## [Task prompt]
What preliminary results does the abstract on neurosymbolic robot action planning report for its method in selected domains? List every one.

## [Document excerpt]
Segment Open

A Framework for Neurosymbolic Robot Action Planning using Large Language Models

from arxiv, 36 pages, 7 figures, 2 tables. Updated according to reviewers' comments. Previous title: A Framework to Generate Neurosymbolic PDDL-compliant Planners

Symbolic task planning is a widely used approach to enforce robot autonomy due to its ease of understanding and deployment in robot architectures. However, techniques for symbolic task planning are difficult to scale in real-world, human-robot collaboration scenarios because of the poor performance in complex planning domains or when frequent re-planning is needed. We present a framework, Teriyaki, specifically aimed at bridging the gap between symbolic task planning and machine learning approaches. The rationale is training Large Language Models (LLMs), namely GPT-3, into a neurosymbolic task planner compatible with the Planning Domain Definition Language (PDDL), and then leveraging its generative capabilities to overcome a number of limitations inherent to symbolic task planners. Potential benefits include (i) a better scalability in so far as the planning domain complexity increases, since LLMs' response time linearly scales with the combined length of the input and the output, and (ii) the ability to synthesize a plan action-by-action instead of end-to-end, making each action available for execution as soon as it is generated instead of waiting for the whole plan to be available, which in turn enables concurrent planning and execution. Recently, significant efforts have been devoted by the research community to evaluate the cognitive capabilities of LLMs, with alternate successes. Instead, with Teriyaki we aim to provide an overall planning performance comparable to traditional planners in specific planning domains, while leveraging LLMs capabilities to build a look-ahead predictive planning model. Preliminary results in selected domains show that our method can: (i) solve 95.5% of problems in a test data set of 1,000 samples; (ii) produce plans up to 13.5% shorter than a traditional symbolic planner; (iii) reduce average overall waiting times for a plan availability by up to 61.4%

翻译：符号任务规划因其易于理解且便于在机器人架构中部署，已成为一种广泛采用的机器人自主性实现方法。然而，在现实世界的人机协作场景中，当规划领域复杂或需要频繁重新规划时，符号任务规划技术的性能表现不佳，难以扩展。我们提出了一个名为Teriyaki的框架，专门致力于弥合符号任务规划与机器学习方法之间的鸿沟。其核心理念是将大型语言模型（LLMs），特别是GPT-3，训练成一个与规划领域定义语言（PDDL）兼容的神经符号任务规划器，进而利用其生成能力来克服符号任务规划器固有的若干局限性。潜在优势包括：（i）随着规划领域复杂度的增加，其可扩展性更好，因为LLMs的响应时间与输入和输出的总长度呈线性关系；（ii）能够逐动作合成计划，而非端到端生成，使得每个动作一经生成即可立即执行，而无需等待整个计划完成，从而实现规划与执行的并发。近期，研究界投入大量努力评估LLMs的认知能力，成果喜忧参半。相比之下，Teriyaki的目标是在特定规划领域提供与传统规划器相当的总体规划性能，同时利用LLMs的能力构建前瞻性预测规划模型。在选定领域的初步结果表明，我们的方法能够：（i）在包含1,000个样本的测试数据集中解决95.5%的问题；（ii）生成的计划比传统符号规划器缩短最多13.5%；（iii）将计划可用的平均总体等待时间减少最多61.4%。

Segment Closed

## [Input data]
Segment Open

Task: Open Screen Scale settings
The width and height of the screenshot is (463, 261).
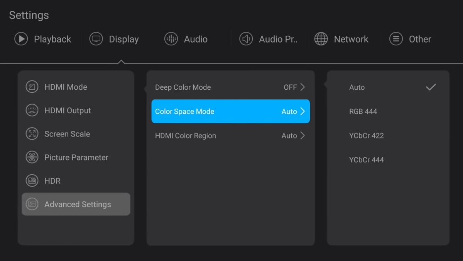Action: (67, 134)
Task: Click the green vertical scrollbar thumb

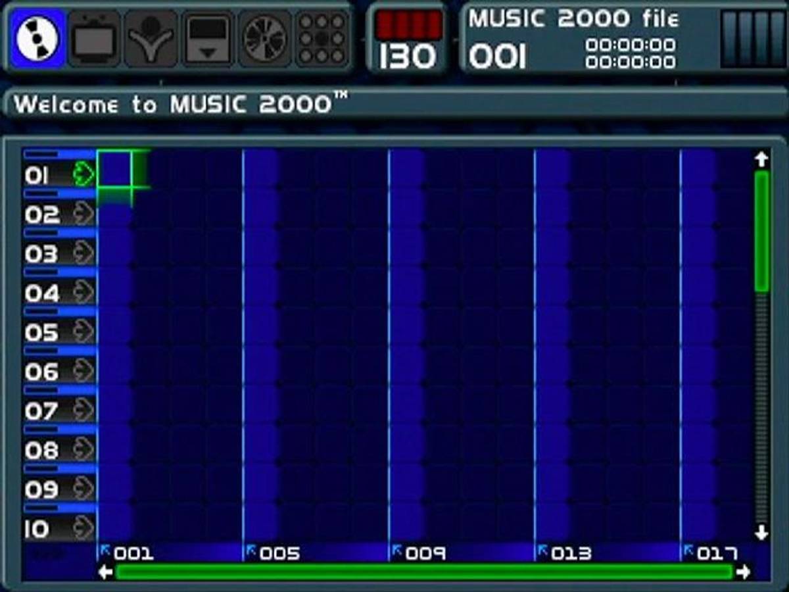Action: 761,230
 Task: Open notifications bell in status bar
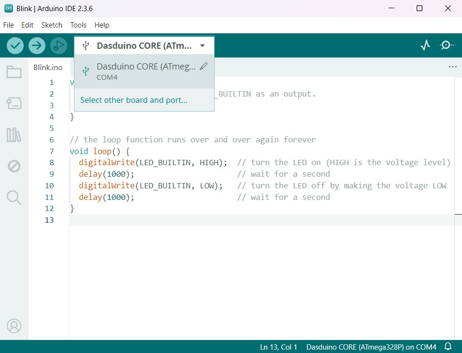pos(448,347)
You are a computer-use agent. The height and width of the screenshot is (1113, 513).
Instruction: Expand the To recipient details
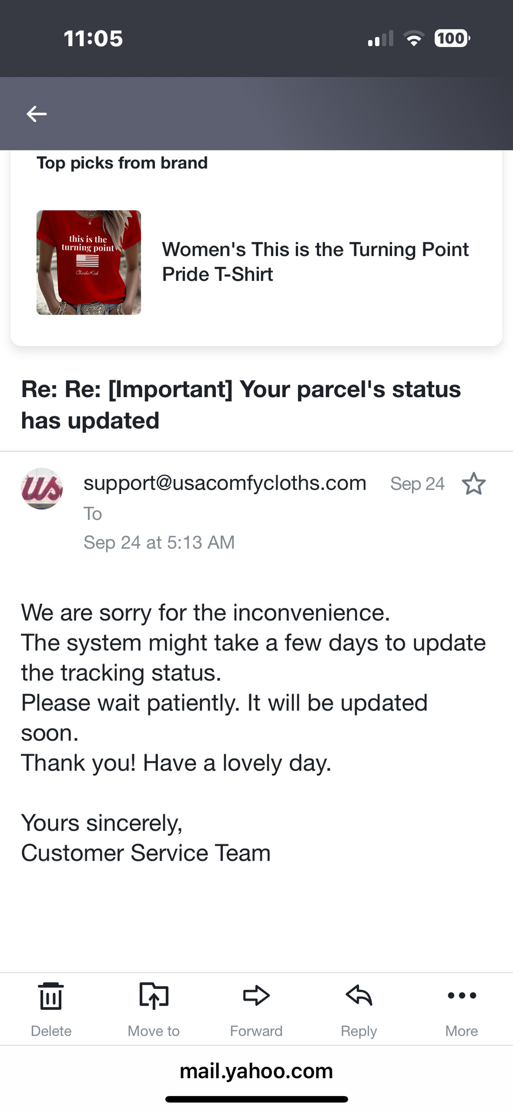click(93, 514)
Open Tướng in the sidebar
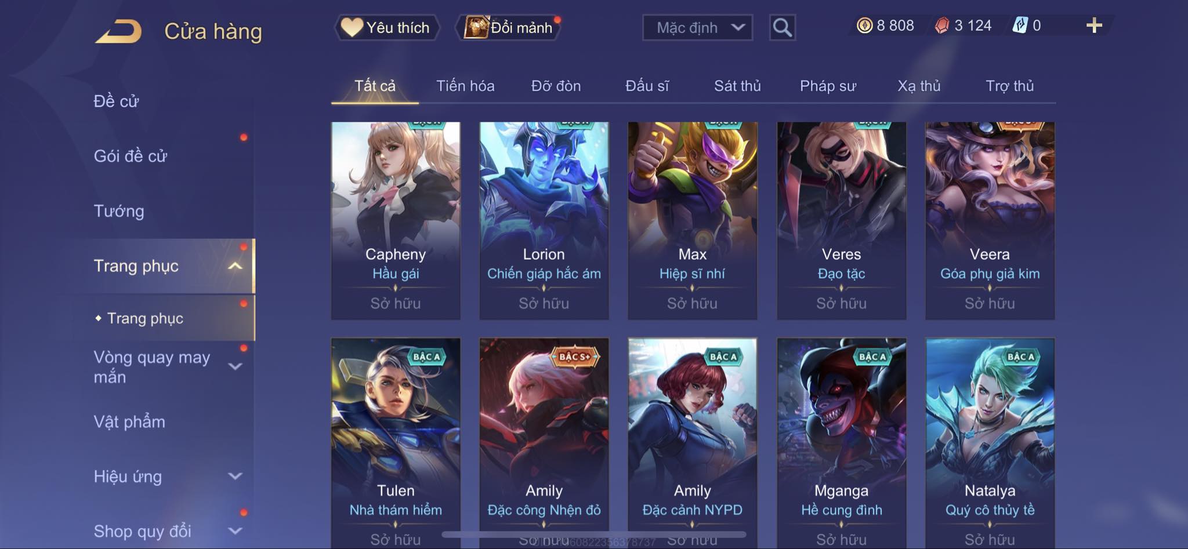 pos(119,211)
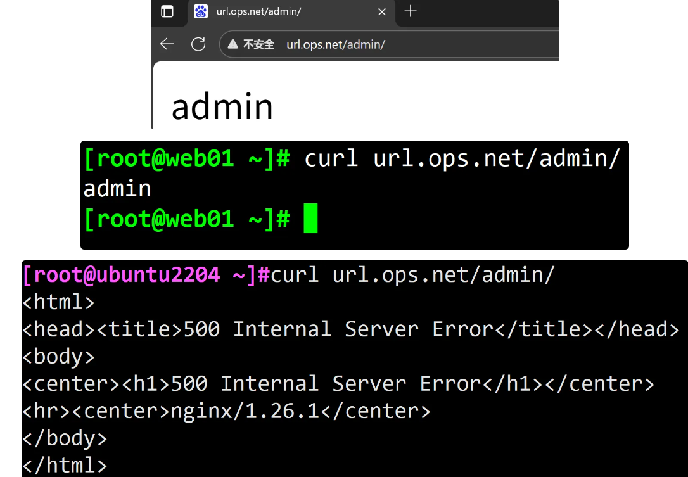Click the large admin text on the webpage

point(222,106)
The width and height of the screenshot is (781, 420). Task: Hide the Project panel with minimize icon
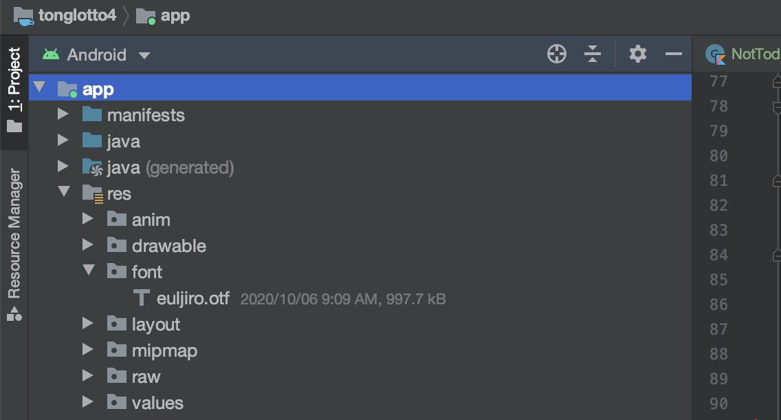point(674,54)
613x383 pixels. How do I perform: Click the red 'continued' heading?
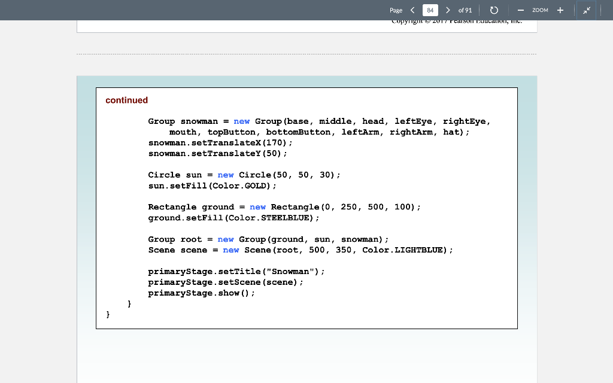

Segment Closed

## [Final answer]
- Solves 95.5% of problems in a test data set of 1,000 samples
- Produces plans up to 13.5% shorter than a traditional symbolic planner
- Reduces average overall waiting times for a plan availability by up to 61.4%